7.11.2007

well so it turns out

that i'm actually not that good at keeping any sort of regular updates on my life. there are a variety of things that affect this. one is that we lose electricity often at my school. another is that i sometimes come to school using a different bus that charges less but leaves later cutting out my time in the morning to update. and thirdly, no offense to those of you that check for updates, i just always seem to have something that i would rather be doing at the moment when i think about updating... so its something i still feel is important but i'm gonna have to come up with some ways of scheduling into my life a time when i just do it. there.

what's been going on lately? well not much different stuff for me. i teach 5 days a week. i grade papers, i plan classes, and i try to convince students that their low grades aren't really my fault since they don't study, or pay attention, or come to class that often. one of my recent challenges is realizing that with the majority of my students i truly value their own education more than they do. today one of my students told me he wouldn't go to school if we didn't have soccer. and if we didn't offer any classes? he'd still come to play soccer. of course. so now at least i see that my english classes are just getting in the way of his soccer time. that's always a good feeling.

i have learned how to ride a motorcycle. (don't tell my mom)... (if you are my mom and are reading this, don't worry too much, i wear a helmet) i don't ride it for any real purpose. i take it 20 minutes one way and then 20 minutes back. wasting probably a dollars worth of gas, maybe less. and i think to myself, how can i simultaneously work against the destructive tendencies of humans to manipulate the world around us to our own detriment through hunger and injustices etc. while at the same time enjoy so much the feeling of getting on a motorcycle, and just going. i guess thats another way in which i'm a hypocrite. so be it.

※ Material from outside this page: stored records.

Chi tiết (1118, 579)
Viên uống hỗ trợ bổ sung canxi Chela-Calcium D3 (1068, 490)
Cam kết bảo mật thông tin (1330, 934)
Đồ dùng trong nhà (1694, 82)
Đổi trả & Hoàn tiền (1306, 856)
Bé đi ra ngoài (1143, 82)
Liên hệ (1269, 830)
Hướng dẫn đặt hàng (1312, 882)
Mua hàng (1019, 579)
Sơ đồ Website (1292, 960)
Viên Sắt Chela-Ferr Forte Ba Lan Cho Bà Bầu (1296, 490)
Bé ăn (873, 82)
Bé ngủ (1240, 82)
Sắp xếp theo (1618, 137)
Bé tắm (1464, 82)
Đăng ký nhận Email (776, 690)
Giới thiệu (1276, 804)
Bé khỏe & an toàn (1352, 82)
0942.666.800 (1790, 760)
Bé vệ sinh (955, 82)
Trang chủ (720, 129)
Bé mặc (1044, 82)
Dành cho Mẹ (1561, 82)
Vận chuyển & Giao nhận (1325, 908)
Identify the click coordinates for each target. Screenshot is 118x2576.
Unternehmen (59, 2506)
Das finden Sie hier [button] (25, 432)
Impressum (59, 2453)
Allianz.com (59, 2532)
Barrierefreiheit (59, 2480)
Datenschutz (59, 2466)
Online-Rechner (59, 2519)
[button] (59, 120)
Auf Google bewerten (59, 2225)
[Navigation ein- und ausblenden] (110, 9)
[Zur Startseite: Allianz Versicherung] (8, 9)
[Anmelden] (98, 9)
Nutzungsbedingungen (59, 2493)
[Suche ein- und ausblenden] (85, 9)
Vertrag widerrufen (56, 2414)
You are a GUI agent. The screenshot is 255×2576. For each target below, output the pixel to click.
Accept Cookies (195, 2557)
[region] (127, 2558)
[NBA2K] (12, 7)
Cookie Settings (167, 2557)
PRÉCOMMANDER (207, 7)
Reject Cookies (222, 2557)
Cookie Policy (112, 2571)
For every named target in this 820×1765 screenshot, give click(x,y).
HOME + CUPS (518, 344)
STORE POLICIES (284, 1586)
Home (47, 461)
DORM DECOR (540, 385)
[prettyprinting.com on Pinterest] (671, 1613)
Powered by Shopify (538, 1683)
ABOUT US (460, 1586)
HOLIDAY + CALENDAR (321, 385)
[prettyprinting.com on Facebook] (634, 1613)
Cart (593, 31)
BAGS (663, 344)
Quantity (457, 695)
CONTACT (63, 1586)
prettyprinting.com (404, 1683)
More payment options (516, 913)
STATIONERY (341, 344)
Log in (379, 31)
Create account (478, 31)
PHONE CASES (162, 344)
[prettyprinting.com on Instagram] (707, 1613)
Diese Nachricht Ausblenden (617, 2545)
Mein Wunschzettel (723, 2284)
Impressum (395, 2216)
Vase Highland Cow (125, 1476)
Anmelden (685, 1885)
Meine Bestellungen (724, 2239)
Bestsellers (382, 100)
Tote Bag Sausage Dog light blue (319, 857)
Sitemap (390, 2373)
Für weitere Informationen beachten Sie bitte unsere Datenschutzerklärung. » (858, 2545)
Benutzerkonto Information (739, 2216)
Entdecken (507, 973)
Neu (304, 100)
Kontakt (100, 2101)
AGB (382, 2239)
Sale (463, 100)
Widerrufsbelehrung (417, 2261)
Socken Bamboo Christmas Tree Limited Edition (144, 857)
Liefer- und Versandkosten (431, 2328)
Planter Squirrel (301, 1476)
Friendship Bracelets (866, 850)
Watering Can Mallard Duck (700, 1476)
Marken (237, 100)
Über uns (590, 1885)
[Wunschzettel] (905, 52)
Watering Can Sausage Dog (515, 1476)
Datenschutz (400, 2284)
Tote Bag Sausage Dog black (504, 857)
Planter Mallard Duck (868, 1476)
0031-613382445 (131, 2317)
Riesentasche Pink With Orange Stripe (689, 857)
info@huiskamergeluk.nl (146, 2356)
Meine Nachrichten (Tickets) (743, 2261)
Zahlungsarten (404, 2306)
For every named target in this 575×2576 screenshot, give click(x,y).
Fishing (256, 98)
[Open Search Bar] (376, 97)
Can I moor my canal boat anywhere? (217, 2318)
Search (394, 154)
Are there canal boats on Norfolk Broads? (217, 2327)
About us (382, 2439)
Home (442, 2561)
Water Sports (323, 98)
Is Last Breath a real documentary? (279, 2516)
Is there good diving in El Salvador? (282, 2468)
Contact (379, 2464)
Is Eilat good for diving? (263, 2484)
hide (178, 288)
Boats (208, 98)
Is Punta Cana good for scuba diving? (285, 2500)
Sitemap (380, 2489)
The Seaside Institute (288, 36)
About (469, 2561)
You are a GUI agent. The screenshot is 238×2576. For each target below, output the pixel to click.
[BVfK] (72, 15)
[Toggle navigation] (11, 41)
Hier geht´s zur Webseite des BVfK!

the other day a man came to our house. said his name was henry jr. call me junior. he was looking for some money. spoke perfect english. had been deported from the states for being an illegal a while back. has aids. so does his wife. so does his 2 year old daughter. he told me he had cheated on his wife, gotten aids, passed it on to his wife and now their daughter has it. he needed some money for the medicine for his daughter... and maybe a few diapers also. we walked down to the pharmacy and i got him the stuff he needed. he might have been lying to me, but i tend to trust people who speak english more (prejudiced) and he bought 3 pampers also. i ran into him later that day near a gas station where i was waiting for a bus. he sat with me for a while, told me it wasn't safe where i was and asked me for a little more money... i gave him 10 cords, about 55 cents. i'm so hesitant to give out money and i used to be a lot less so. i think its the budget that we are on here, but i could just take out my own money from the bank to give to people who ask. and then some people say we shouldn't give out money at all. people point to systems that create these injustices and say to work against them or say we are supporting a lifestyle of begging and handouts. to that i simply respond, well, all my life has been a handout from god to my parents to my education to my time here in nicaragua. but when we give money to someone of our own class its called a donation, and to a lower class a handout. and as far as the systems of injustice, i agree entirely, but lets not pretend that we're all revolutionaries overthrowing the current system and that that gives us a free pass to ignore the immediate needs of our brothers and sisters right there... if we start ignoring those around us we will forget why and for whom the injustices need to be confronted.

this weekend we might go to a solidarity conference. they charge 175 dollars for americans to go. we are going to try to sneak in. solidarity is just too expensive these days.

i hope you too are living a life worthy of reflection and that you are sharing yourself with those around you. let me know how life is going in your area.